I was originally trying to show this isomorphism: $$Aut_K(K(x)) \cong PGL(2, K) \cong GL(2, K)/Scal(2, K), \text{ where } K \text{ is a field, and } Scal(2,K) \text{ is the group of scalar 2x2 matrices over } K.$$
I have already succeeded in producing a group homomorphism of this form: $$\Psi : GL(2, K) \to Aut_K(K(x)) \text{ such that } \Psi(A) = \phi_{A^{-1}}$$ and
$$\phi_{A} : K(x) \to K(x), \quad \phi_A(x) = \frac{ax+b}{cx+d}, \text{ where } A = \begin{bmatrix} a & b \\ c & d \end{bmatrix} \in GL(2,K)$$
I have proven that each $\phi_A$ is a K-algebra automorphism of $K(x)$; hence, this group homomorphism makes sense. I have also proved the fact that $$\ker{\Psi} = Scal(2, K)$$
So, if this group homomorphism is surjective, then the first isomorphism theorem gives us the required isomorphism.
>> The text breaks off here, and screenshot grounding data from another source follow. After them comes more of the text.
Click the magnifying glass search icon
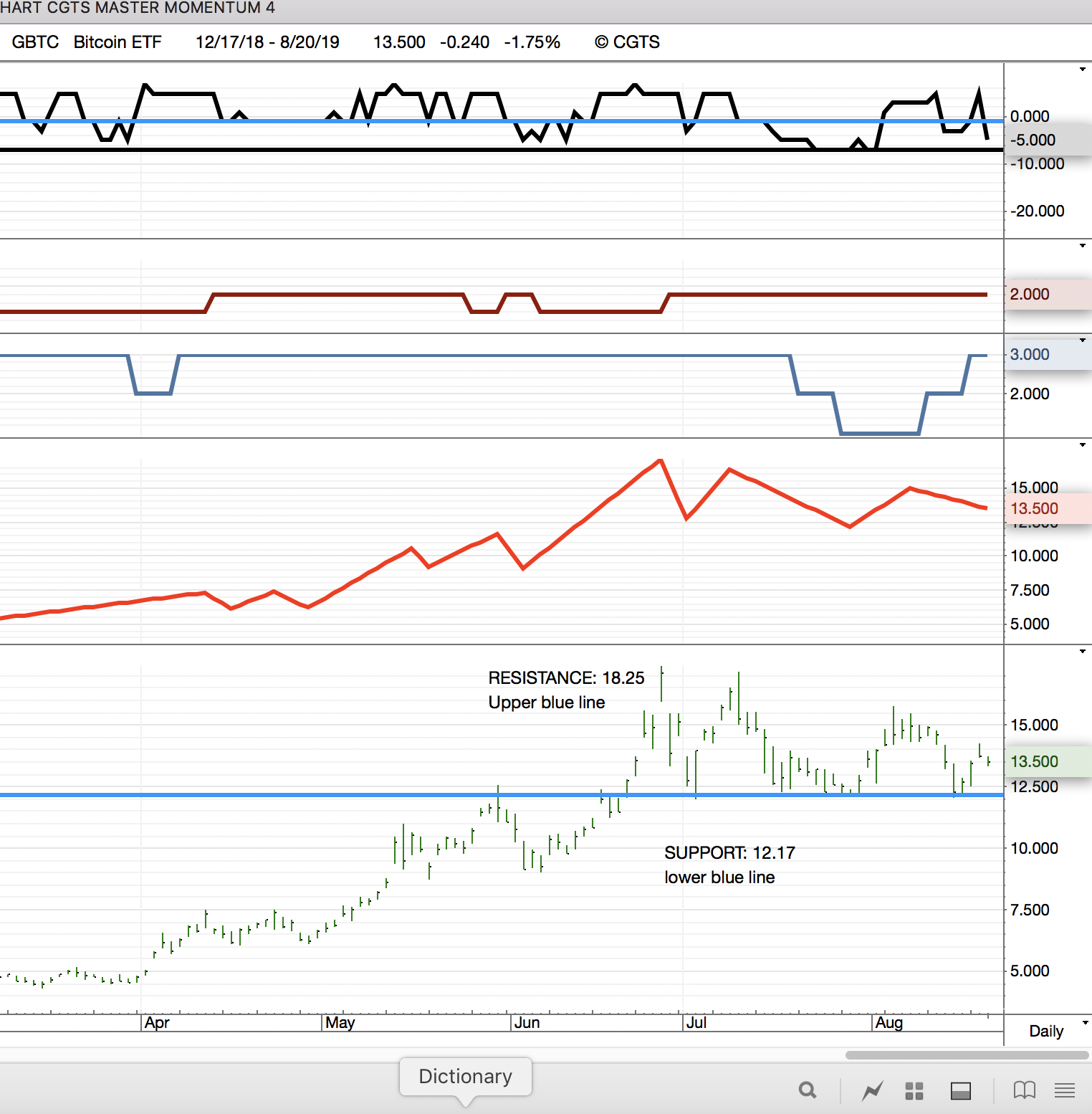 click(x=808, y=1090)
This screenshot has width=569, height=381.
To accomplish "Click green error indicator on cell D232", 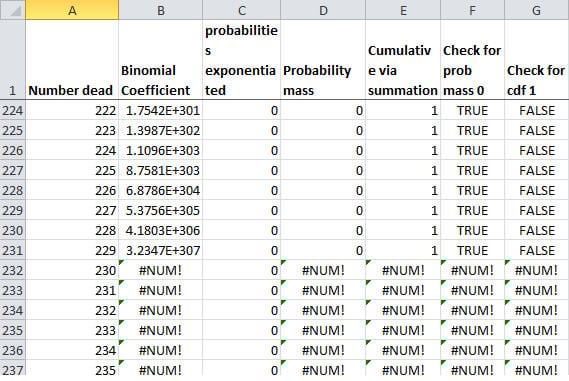I will tap(283, 262).

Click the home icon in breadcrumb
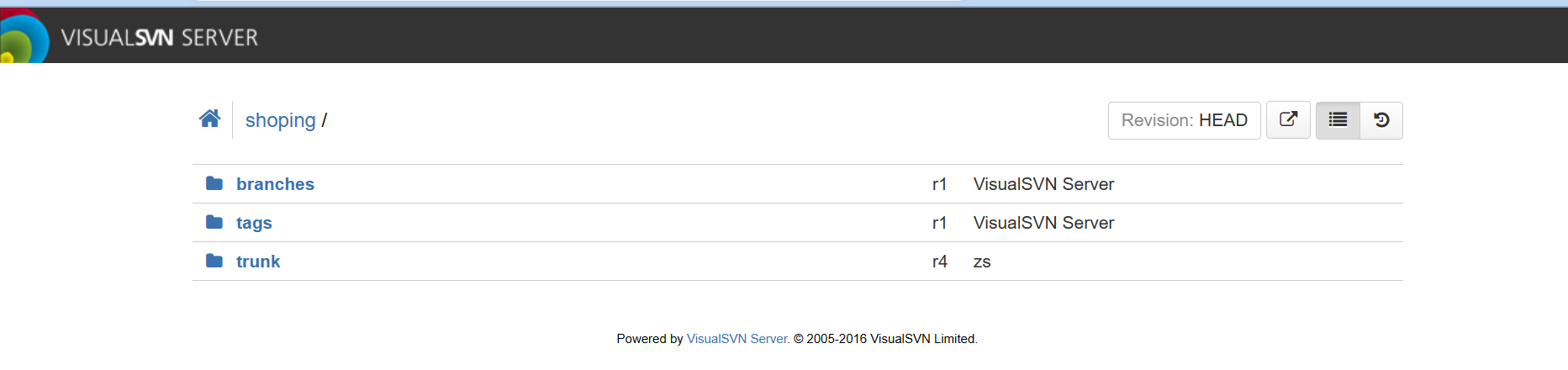pos(209,119)
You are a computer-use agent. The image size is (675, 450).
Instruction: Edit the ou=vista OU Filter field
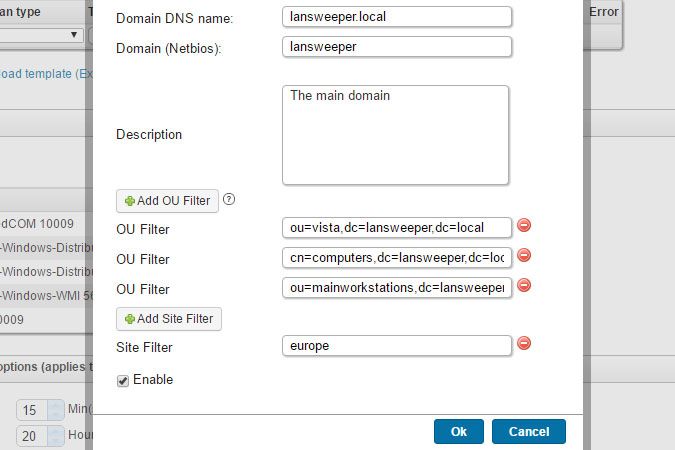click(397, 228)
While proving this is surjective, I have to prove that each K-algebra automorphism is of the form $\phi_A$ that has been described.
I was hinted by a text online that this particular theorem (or lemma?) should be of help, but I have not seen a proof of this in the text. Hence, I started with proving this seemingly simple lemma and am unable to complete the same for quite a few hours:
Let $K$ be a field, $K[t]$ be the polynomial ring of a single variable over K, and $Frac(K[t]) = K(t)$ be its field of fractions. Let $u \in K(t) \setminus K$ such that $u = \frac{f(t)}{g(t)}$ for non-zero polynomials $f(t), g(t) \in K[t]$, and $gcd(f(t), g(t)) = 1$, which we can define as $K[t]$ is an Euclidean Domain.
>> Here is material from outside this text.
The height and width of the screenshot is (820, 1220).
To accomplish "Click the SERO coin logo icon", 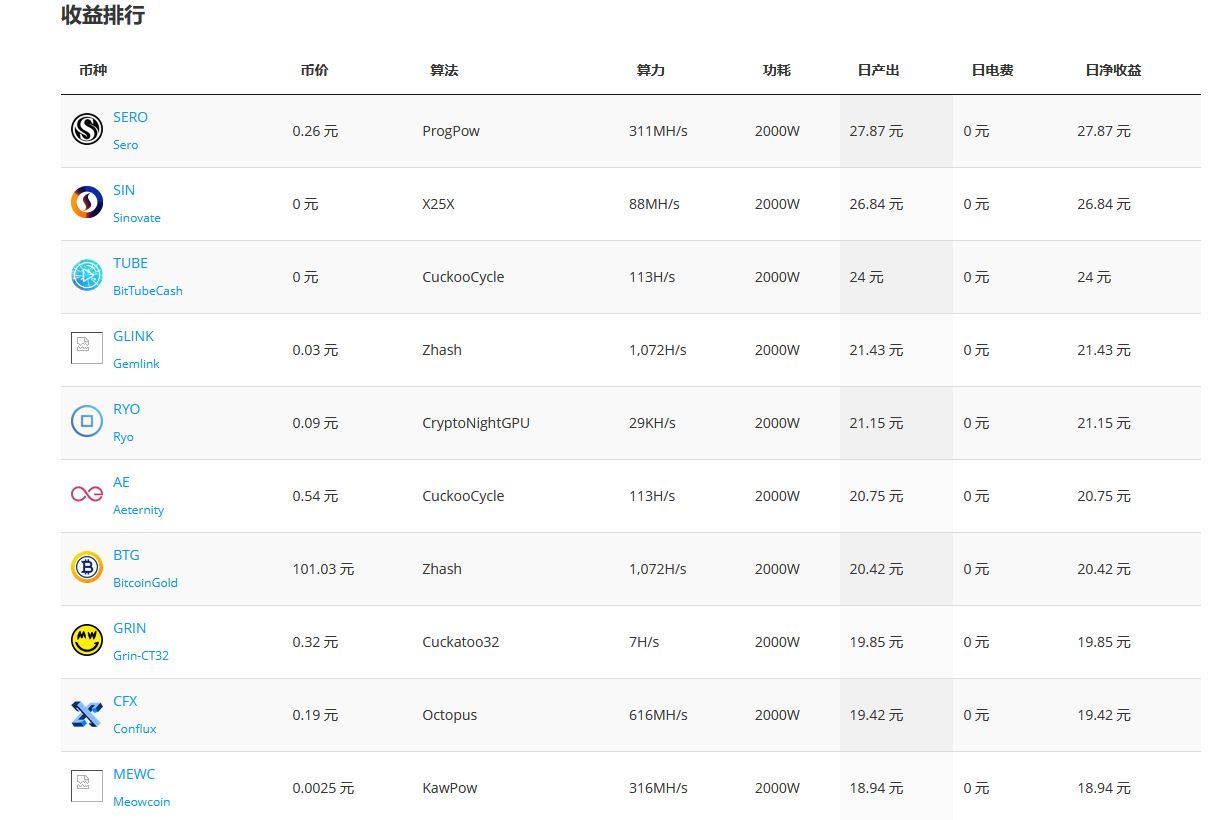I will click(x=87, y=130).
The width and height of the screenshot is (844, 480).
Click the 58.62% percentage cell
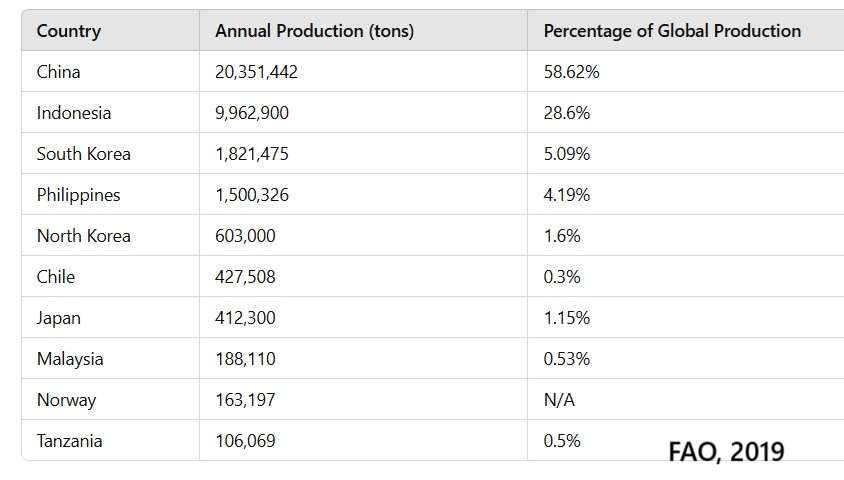tap(571, 72)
- Show that $h(x) = f(x) - ug(x) \in K(u)[x]$ is irreducible over $K(u)$ and $t \in K(t)$ is a root of the polynomial.
2. Show that $\deg(h) = \max{\left[\deg(f(t)), \deg(g(t))\right]}$ and hence conclude $[K(t) : K(u)] = \max{\left[\deg(f(t)), \deg(g(t))\right]}.$
The part that $t \in K(t)$ is the root of $h(x)$ is pretty apparent, and also, the degree of $h(x)$ must be the maximum of the degrees of $f$ and $g$, as per addition is defined in $K(u)[x]$. I also can see that if this is the case, $h(x)$ is the minimal polynomial of the extension $K(u,x)/K(u)$ and hence the degree of the extension is equal to the degree of the polynomial.
However, I am unable to prove that the polynomial is irreducible. As the gcd of the coefficients is 1, Eisenstein's Criterion fails to help - and for Gauss's Lemma to work, the problem is equivalent to showing that
$g(u)f(x) - f(u)g(x) \in (K[u])[x]$ is irreducible, which in turn would let me say that the polynomial is also irreducible in $K(u)[x]$.
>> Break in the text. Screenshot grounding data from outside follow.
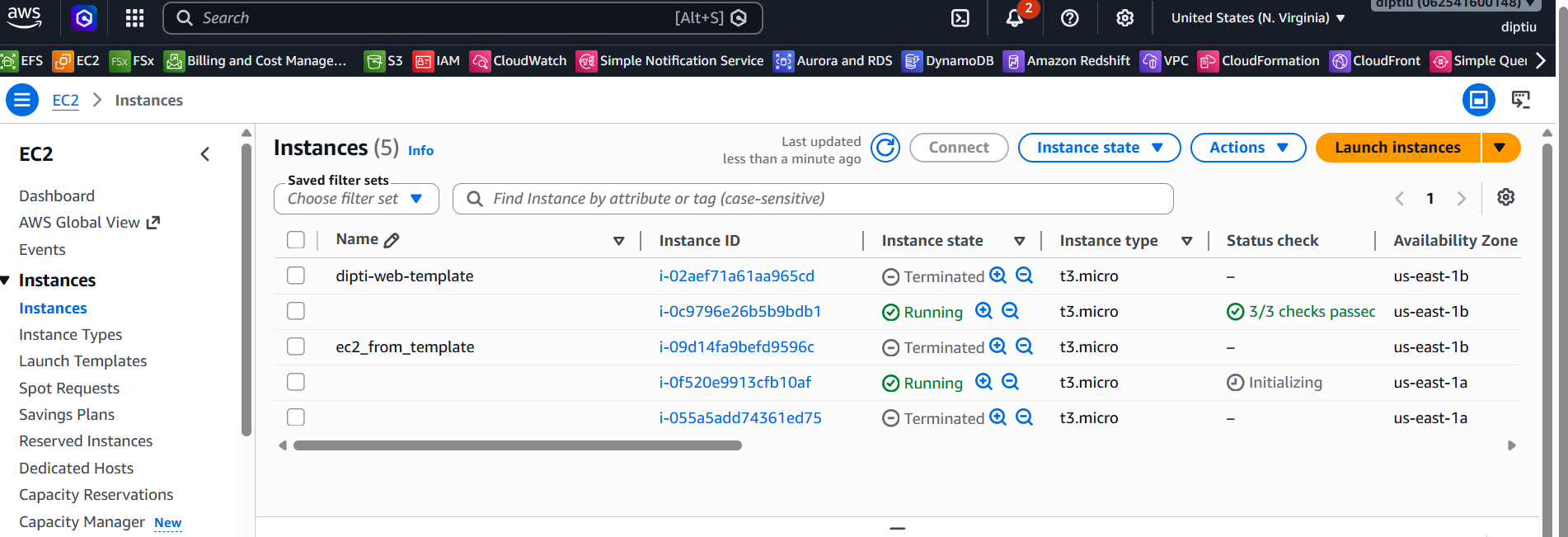Open the help question mark icon
The width and height of the screenshot is (1568, 537).
tap(1070, 18)
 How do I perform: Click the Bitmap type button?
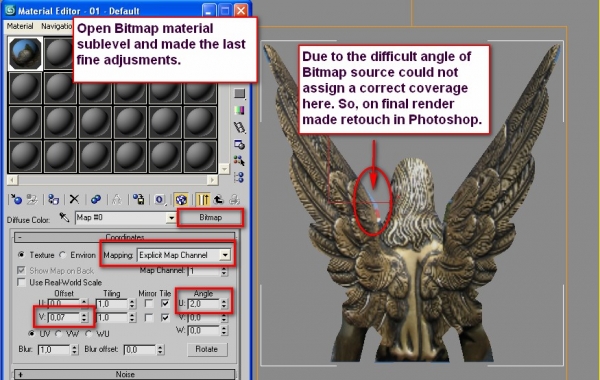pos(210,217)
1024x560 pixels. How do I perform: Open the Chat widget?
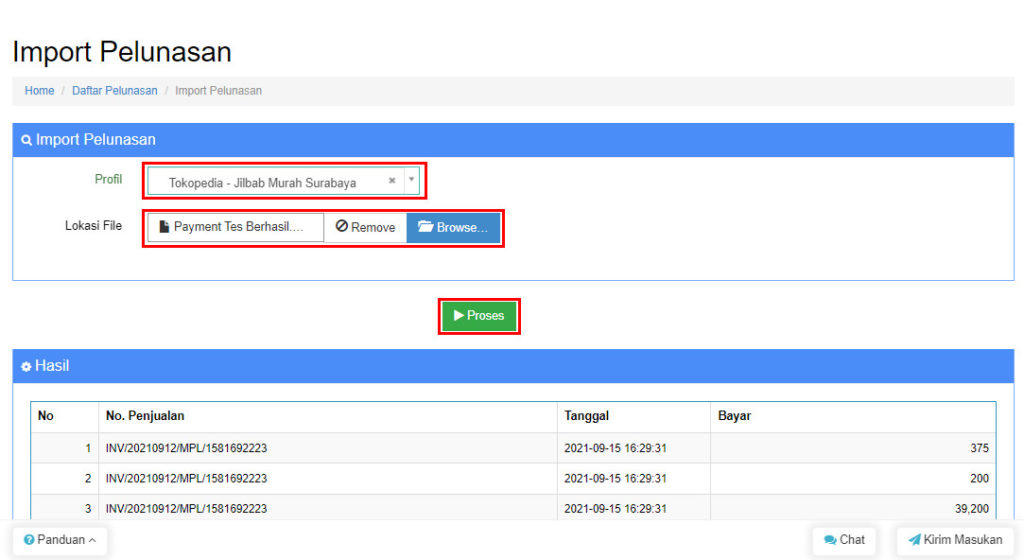pyautogui.click(x=844, y=540)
As of now, I am unable to prove this fact even after careful consideration of the information available. Any help is appreciated. If there are any different methods to approach this, that would also help.
The polynomial $h=f(x)-ug(x)$ lies in fact in $K[u,x]=K[x][u]$. Since $K[x]$ is a UFD, and since $h$ is primitive as a polynomial in $u$ (this is because $f$ and $g$ are coprime), $h$ is irreducible in $K[x][u]$ if and only if it is irreducible in $K(x)[u]$, which is clear since it has degree $1$ in $u$.
Hence $h$ is irreducible in $K[x,u]=K[u][x]$. Now if we can show that $h$ is also primitive as a polynomial in $x$, we could conclude as before that $h$ is irreducible in $K(u)[x]$.
Write $f=a_nx^n+...+a_0,g=b_nx^n+...+b_0$, where $n=max (deg(f);deg(g))$, so one of $a_n$ or $b_n$ may be zero, but not both.
Then $h=(a_n- b_nu)x^n+...+(a_0-b_0 u)$. If $b_n=0$, then a gcd of the cofficients is invertible and $h$ is primitive. If $b_n\neq 0$, a gcd of the coefficients of $h$ is non invertible if and only if there is a $\lambda_i\in K$ such that $(a_i-b_iu)=\lambda_i (a_n-b_nu)$ for all $i$, where we set $\lambda_n=1$. Multiplying by $x^i$ and summing yields $f-u g=Q . (a_n -b_n u)$ for some $Q\in K[x]$ which is monic of degree $n$ . We then get $f=a_n Q, g=b_n Q$ , so $f$ and $g$ are not coprime, contradiction.
Maybe there is a shorter argument, but it does not pop into my mind right now.